*Source data*
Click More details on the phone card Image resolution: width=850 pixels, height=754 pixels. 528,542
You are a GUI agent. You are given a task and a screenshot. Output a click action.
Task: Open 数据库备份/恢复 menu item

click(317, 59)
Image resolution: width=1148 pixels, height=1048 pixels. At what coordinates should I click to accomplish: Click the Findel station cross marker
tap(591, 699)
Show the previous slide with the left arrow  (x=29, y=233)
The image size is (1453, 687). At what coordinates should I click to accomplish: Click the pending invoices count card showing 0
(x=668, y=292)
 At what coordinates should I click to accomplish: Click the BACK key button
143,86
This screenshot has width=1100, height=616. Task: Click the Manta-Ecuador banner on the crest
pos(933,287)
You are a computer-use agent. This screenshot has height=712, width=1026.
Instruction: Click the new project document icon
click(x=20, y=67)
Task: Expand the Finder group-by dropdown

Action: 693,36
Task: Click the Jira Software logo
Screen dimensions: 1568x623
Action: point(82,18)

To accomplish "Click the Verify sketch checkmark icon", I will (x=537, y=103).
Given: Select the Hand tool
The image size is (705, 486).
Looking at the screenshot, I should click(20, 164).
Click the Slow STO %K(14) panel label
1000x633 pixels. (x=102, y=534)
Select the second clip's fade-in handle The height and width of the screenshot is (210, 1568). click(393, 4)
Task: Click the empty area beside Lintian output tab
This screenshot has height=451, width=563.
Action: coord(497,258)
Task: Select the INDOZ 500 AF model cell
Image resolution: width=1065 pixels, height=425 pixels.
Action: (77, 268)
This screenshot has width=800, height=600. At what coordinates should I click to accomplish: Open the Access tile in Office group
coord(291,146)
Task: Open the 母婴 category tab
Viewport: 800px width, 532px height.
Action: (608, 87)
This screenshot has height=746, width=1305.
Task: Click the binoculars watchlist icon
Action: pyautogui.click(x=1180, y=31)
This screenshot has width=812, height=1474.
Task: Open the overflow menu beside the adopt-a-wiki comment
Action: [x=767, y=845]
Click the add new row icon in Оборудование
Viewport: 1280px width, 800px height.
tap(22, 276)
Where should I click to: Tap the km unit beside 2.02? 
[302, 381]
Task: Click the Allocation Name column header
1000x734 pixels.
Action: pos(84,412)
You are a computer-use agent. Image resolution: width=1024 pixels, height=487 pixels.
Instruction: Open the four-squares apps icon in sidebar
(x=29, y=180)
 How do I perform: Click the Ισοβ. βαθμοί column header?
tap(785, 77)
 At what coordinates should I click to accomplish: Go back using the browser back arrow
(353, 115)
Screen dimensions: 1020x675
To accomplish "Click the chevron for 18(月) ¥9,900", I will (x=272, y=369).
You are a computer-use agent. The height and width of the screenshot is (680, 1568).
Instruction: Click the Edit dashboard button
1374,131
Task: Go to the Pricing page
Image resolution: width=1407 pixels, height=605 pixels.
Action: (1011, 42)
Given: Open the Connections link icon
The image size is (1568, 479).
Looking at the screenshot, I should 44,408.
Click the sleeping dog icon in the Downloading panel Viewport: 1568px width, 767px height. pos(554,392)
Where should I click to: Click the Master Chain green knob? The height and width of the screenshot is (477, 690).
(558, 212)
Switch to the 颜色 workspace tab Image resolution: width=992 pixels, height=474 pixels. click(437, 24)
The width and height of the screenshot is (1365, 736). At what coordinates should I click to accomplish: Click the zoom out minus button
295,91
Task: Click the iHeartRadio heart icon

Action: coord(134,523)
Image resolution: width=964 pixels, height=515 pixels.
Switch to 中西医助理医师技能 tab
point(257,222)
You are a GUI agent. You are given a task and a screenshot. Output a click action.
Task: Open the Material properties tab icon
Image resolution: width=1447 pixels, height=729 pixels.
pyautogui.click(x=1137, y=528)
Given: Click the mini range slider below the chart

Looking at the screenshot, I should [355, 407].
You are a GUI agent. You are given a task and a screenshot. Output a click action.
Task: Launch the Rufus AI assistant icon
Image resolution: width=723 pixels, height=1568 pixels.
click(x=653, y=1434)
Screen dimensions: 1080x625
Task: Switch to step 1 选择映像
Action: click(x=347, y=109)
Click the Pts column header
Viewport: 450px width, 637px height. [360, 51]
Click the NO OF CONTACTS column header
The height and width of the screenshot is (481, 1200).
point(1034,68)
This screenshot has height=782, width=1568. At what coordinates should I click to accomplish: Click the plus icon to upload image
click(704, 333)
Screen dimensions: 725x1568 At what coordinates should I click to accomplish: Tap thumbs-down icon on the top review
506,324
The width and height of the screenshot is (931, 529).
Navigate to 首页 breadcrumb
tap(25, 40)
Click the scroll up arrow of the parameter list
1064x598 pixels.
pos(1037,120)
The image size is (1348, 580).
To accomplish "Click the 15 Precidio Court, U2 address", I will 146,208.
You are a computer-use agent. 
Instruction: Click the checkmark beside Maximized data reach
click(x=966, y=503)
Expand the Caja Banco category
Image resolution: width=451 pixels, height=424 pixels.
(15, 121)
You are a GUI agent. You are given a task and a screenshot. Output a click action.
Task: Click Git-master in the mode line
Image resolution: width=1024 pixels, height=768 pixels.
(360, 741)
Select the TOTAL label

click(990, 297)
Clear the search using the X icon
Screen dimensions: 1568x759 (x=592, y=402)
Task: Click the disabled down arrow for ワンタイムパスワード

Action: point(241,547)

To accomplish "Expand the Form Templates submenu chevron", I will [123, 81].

*Problem details*
Scan the entries above for the word "computer" and collect each line holding it.

*Exercise output*
You are a computer-use agent. This screenshot has height=712, width=1026.
You are a computer-use agent. Image resolution: width=1024 pixels, height=487 pixels.
You are a computer-use agent. The height and width of the screenshot is (680, 1568).
You are a computer-use agent. 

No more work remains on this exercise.